In exchange for the seemingly endless list of qualities, though, I evaluated the relationship itself as we got to know one another. until after a month of dating, we decided to date exclusively. Not because marriage is the fulfillment of some personal goal or life plan, but because God is calling you to love another person as Christ loves us — sacrificially and unconditionally.
From the heights of anticipation, it can send you to the depths of despair.
At times, dating can make you feel like a different person. Dating can be especially trying if you're not simply doing it to have fun, but to get married.
Coming to these realizations required evaluating where I found my ultimate fulfillment and, eventually, discarding the idea that another person could make me whole. Rather than focus on the end-goal of marriage, I set my sights on getting to know the other person.
In short, I had to abandon my search for a soulmate. I learned about her story and priorities, quirks and sense of humor, passions and interests, faith and family. No longer consumed with figuring out whether I would one day marry this woman, I finally had space to enjoy dating her and discovering what made her tick.
Every suitor is a potential husband, and every woman is a possible wife — not to mention father or mother of your future children. It's no exaggeration to say that outside of following Christ, who you choose to marry is the of your life.

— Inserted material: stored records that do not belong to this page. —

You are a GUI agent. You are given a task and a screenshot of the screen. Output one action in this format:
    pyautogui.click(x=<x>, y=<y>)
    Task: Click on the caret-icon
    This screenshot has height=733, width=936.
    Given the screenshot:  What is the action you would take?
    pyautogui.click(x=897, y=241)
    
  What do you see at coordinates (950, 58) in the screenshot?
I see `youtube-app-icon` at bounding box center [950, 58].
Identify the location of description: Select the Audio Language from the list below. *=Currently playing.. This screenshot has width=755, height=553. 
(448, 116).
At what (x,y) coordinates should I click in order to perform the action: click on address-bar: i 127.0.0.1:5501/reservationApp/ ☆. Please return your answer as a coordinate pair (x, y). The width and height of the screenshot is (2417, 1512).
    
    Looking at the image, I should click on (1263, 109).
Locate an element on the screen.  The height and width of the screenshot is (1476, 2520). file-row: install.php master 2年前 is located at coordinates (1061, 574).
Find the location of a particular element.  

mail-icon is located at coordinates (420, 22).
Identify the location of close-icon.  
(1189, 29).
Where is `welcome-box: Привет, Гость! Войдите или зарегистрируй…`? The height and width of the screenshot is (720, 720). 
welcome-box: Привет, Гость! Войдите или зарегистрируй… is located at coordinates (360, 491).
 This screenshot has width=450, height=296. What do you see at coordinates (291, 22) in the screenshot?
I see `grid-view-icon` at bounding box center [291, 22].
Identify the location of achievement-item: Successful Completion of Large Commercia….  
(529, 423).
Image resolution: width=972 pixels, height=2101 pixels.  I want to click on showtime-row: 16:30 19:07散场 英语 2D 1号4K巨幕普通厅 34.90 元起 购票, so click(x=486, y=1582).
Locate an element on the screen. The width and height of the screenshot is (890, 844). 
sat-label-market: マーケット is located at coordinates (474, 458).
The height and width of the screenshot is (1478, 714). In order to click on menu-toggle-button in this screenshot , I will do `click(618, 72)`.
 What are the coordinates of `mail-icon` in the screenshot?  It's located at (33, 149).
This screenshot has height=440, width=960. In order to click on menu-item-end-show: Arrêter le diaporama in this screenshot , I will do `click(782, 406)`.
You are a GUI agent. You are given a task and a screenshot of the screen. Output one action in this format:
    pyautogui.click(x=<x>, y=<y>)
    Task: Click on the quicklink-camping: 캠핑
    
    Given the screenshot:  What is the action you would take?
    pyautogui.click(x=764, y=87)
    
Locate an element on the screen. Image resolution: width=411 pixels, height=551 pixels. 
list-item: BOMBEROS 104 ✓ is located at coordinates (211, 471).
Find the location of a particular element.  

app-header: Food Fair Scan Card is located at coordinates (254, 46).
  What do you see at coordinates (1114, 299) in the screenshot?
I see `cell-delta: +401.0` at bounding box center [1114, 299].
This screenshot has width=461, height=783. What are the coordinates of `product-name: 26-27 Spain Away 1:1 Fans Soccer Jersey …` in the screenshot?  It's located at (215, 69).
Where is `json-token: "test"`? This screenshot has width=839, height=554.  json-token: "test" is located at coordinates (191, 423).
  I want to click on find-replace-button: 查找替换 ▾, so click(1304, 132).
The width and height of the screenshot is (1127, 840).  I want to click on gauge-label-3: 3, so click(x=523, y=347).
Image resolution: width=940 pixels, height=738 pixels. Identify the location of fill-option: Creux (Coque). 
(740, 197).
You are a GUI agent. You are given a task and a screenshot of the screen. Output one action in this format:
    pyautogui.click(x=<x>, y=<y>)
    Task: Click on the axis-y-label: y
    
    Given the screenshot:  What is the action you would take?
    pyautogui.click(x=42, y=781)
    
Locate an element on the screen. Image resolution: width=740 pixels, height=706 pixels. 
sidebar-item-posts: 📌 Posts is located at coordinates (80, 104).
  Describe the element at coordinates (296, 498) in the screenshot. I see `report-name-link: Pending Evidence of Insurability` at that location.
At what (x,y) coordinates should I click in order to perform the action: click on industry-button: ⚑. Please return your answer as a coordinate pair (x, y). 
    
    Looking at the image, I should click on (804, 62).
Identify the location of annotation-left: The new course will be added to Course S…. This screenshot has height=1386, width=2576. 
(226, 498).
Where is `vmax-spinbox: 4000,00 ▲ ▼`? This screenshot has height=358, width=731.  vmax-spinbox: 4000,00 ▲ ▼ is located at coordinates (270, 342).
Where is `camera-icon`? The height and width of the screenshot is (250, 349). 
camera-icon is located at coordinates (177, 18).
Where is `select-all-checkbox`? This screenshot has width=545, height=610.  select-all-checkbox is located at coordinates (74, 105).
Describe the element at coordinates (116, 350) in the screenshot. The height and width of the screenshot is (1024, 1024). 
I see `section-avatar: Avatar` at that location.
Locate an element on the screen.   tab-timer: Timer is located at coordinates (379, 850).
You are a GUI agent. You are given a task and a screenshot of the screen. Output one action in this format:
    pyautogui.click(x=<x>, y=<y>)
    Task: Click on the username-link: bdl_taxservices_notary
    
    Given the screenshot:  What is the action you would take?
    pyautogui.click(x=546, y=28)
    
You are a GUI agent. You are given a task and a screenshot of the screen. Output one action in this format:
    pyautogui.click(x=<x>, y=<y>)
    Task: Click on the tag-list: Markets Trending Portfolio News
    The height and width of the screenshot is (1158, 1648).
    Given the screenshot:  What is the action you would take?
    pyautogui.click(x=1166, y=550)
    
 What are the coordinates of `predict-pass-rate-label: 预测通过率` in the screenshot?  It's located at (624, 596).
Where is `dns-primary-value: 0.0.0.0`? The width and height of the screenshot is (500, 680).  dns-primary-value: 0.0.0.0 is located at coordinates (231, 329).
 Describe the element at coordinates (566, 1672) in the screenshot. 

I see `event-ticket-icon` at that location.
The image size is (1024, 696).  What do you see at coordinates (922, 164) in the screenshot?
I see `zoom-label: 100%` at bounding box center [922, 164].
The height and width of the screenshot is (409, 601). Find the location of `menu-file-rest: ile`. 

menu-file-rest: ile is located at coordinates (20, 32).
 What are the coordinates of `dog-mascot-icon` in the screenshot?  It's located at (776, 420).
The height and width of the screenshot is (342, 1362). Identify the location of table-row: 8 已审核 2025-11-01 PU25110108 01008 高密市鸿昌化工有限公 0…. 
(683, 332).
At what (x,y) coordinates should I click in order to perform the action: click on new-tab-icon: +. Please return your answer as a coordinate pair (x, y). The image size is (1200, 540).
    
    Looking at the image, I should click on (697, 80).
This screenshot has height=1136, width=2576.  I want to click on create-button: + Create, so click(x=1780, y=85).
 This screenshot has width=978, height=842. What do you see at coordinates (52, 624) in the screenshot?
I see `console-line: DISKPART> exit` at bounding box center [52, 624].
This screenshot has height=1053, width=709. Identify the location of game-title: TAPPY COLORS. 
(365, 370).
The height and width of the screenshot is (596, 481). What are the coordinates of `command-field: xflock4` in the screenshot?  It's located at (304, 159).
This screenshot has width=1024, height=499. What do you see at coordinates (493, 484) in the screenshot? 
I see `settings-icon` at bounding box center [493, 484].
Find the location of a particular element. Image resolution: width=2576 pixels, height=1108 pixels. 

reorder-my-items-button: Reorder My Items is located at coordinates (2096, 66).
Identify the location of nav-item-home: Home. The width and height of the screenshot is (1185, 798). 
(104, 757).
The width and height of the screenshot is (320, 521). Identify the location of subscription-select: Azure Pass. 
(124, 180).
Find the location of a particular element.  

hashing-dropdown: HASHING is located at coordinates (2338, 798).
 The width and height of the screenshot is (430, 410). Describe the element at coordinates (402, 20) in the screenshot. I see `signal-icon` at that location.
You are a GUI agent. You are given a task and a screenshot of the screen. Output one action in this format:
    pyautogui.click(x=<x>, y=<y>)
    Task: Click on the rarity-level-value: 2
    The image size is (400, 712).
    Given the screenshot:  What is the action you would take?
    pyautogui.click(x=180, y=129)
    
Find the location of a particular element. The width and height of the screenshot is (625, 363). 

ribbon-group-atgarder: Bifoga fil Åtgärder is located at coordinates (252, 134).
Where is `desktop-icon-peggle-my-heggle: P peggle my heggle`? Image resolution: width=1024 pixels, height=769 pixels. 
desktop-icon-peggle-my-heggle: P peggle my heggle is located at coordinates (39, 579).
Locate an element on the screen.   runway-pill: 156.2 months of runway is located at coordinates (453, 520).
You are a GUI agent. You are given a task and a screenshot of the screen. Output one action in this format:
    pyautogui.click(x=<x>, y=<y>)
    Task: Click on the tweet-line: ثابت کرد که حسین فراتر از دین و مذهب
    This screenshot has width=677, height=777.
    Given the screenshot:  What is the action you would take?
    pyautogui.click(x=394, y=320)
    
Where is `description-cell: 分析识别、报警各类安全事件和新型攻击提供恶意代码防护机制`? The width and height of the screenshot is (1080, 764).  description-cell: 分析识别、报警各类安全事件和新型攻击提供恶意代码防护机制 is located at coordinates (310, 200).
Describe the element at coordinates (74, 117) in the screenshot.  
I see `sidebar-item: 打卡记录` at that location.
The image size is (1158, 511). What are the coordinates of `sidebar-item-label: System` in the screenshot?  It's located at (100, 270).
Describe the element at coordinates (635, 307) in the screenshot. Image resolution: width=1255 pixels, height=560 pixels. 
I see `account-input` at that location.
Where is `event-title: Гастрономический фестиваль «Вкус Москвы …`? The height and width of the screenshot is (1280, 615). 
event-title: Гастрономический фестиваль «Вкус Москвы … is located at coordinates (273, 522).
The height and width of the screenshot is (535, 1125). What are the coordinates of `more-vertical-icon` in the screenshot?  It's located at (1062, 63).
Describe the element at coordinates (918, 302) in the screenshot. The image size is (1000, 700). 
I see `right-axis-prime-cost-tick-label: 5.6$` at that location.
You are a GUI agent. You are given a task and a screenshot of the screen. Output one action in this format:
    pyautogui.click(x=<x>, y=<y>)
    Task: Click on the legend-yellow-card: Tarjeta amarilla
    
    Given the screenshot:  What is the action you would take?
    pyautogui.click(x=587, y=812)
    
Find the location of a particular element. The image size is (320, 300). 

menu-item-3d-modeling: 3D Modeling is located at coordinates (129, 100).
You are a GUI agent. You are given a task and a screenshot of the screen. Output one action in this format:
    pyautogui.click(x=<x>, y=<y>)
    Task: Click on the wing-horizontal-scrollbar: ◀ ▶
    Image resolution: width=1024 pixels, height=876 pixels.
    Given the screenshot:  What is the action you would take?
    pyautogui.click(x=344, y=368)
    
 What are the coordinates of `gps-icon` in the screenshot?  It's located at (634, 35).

More than anything else, it will dictate your future happiness and success.
Then he would hit the "down" side and sink into the depths of depression.In large part, it will determine who you become and the life you lead.With this perspective, it's easy to consider anything less than a ring on the finger a failure.After reaching this point, I decided to ask someone else out. I could allow the relationship to develop naturally, free from internal pressures and anxieties. And I still struggled to keep myself from sizing up dating prospects. That didn't mean I was quite ready to buy a ring, though.In that context, I began learning whether we were compatible and could ultimately go the distance. Not because either of us failed to clear the bar, but because we weren't right for each other. The difference is, I no longer gave those judgments much weight, whereas before they were . Instead of the "perfect" spouse, now I wanted to find a person with whom I enjoyed sharing life. At the time, I had a coworker who although beautiful, didn't seem like a perfect match for me. We met each other's family and talked about our future. We still had a journey to travel before getting married.